Given exercise: Find every line in the records below that contains the string "width", and copy each one.

Provided records:
• • •

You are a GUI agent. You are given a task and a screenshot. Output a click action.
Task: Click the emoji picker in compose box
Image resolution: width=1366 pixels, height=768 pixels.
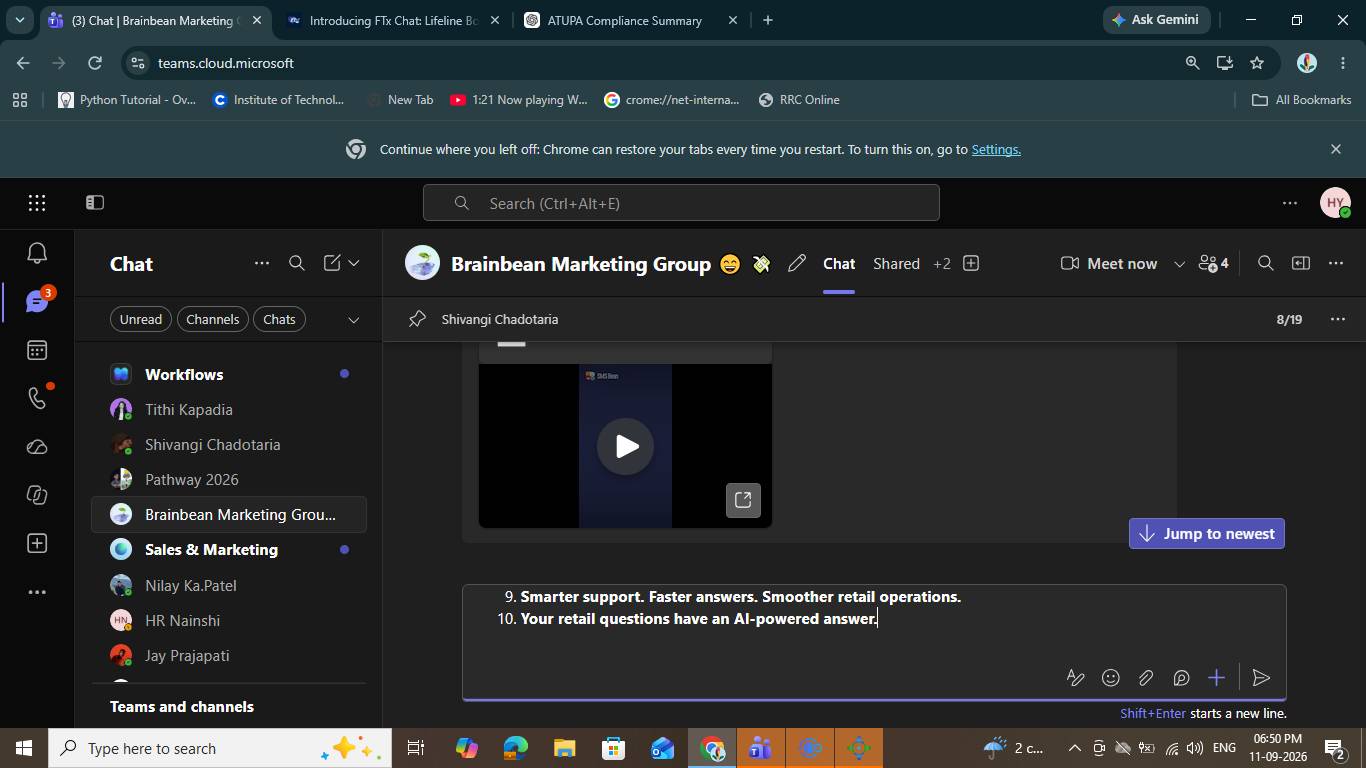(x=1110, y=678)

• • •

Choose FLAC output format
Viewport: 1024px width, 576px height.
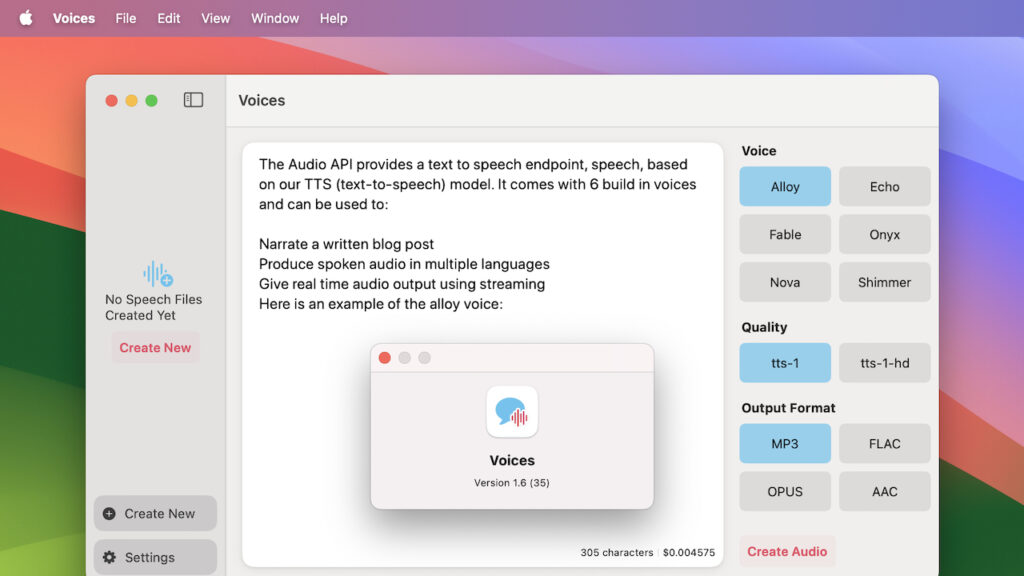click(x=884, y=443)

• • •

Correct result:
Image resolution: width=1366 pixels, height=768 pixels.
Viewport: 1024px width, 576px height.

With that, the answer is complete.